**SUPPLIED MATERIAL:**
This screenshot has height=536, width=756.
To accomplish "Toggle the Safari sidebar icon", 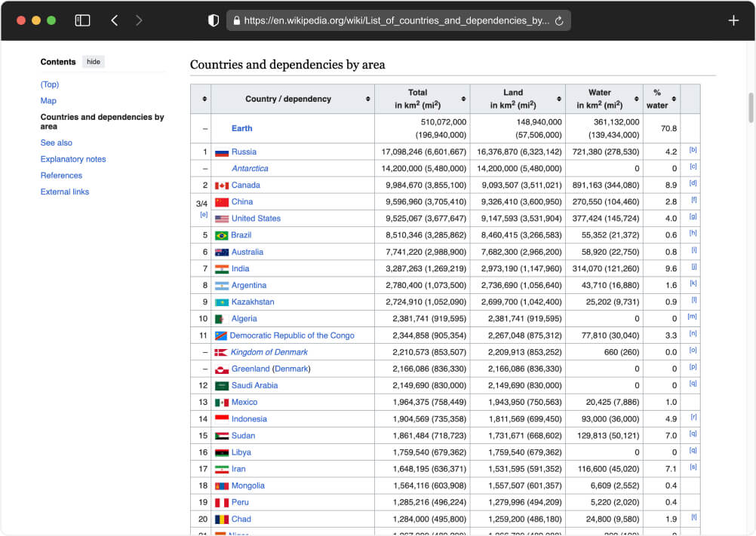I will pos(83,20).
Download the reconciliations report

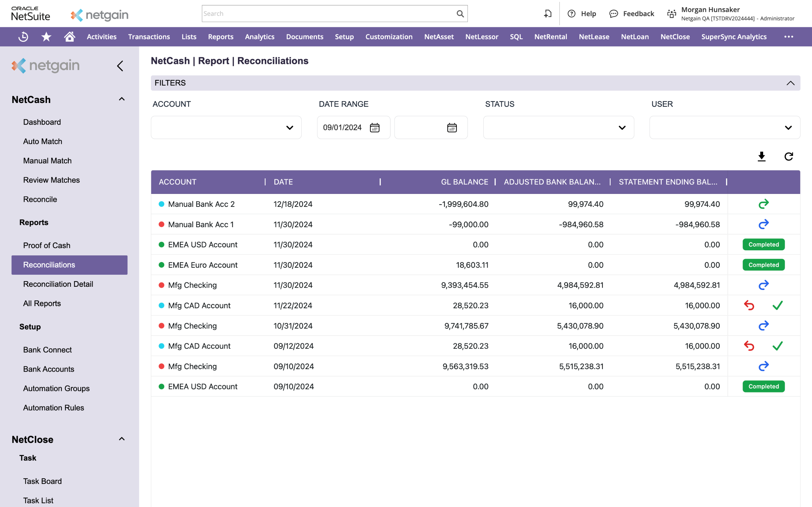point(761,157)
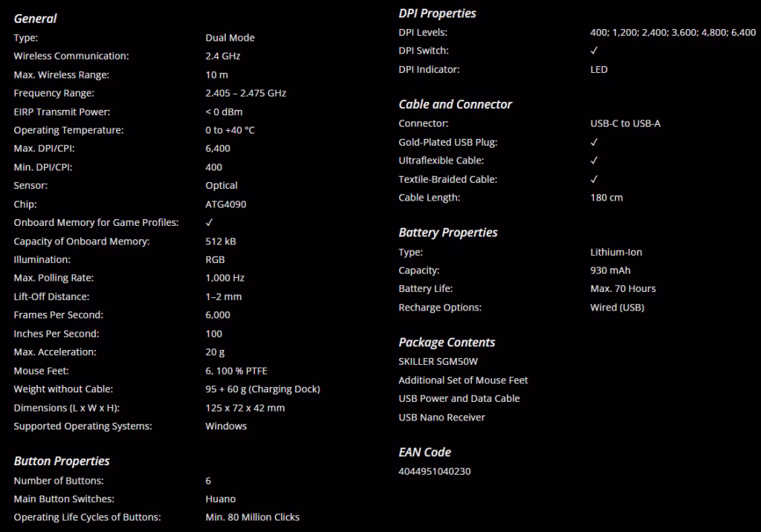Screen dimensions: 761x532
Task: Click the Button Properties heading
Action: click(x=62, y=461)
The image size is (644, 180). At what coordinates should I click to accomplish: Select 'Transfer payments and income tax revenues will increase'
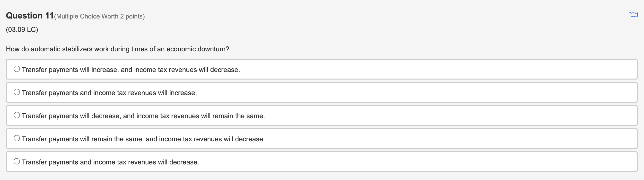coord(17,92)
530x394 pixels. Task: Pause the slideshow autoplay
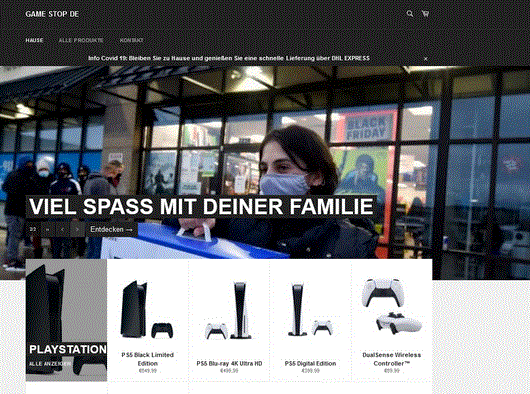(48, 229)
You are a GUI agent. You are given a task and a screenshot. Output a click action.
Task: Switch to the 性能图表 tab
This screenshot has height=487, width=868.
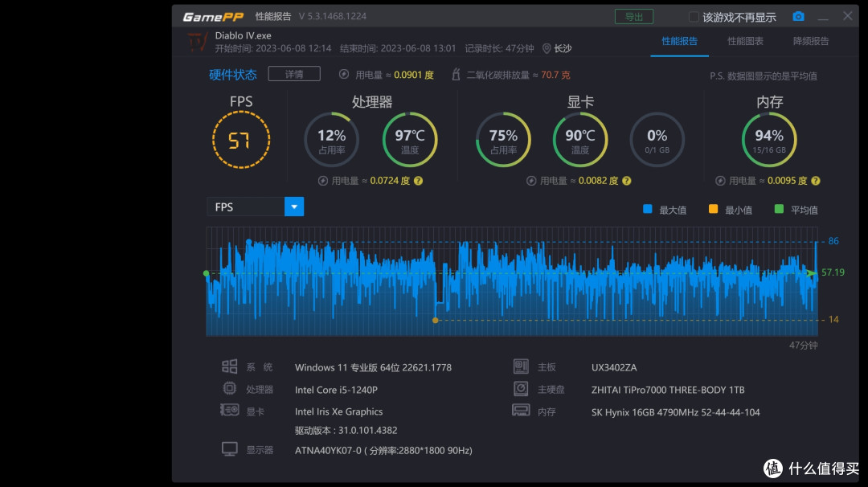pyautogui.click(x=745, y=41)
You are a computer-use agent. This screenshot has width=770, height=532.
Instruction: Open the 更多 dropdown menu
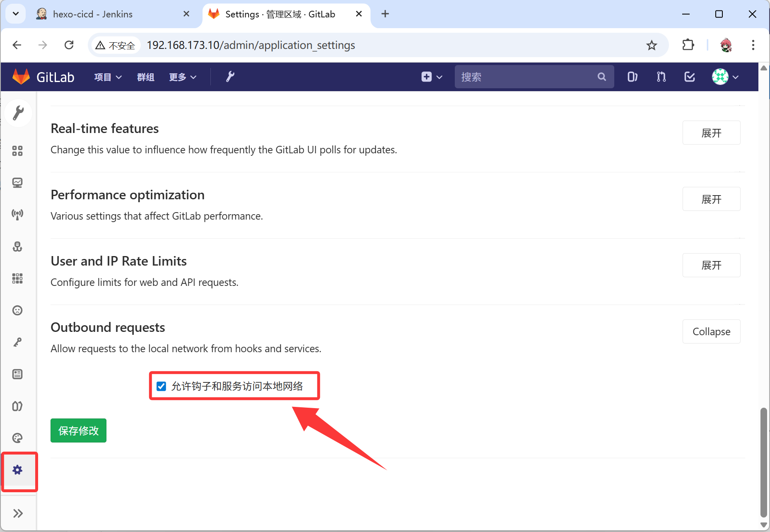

**PROBLEM TO SOLVE:** Whenever the string "agent" shows up in a line above, copy that line.

**ANSWER TO THE EXERCISE:**
You are a GUI agent. You are given a task and a screenshot. Output a click action.
You are a computer-use agent. This screenshot has width=770, height=532.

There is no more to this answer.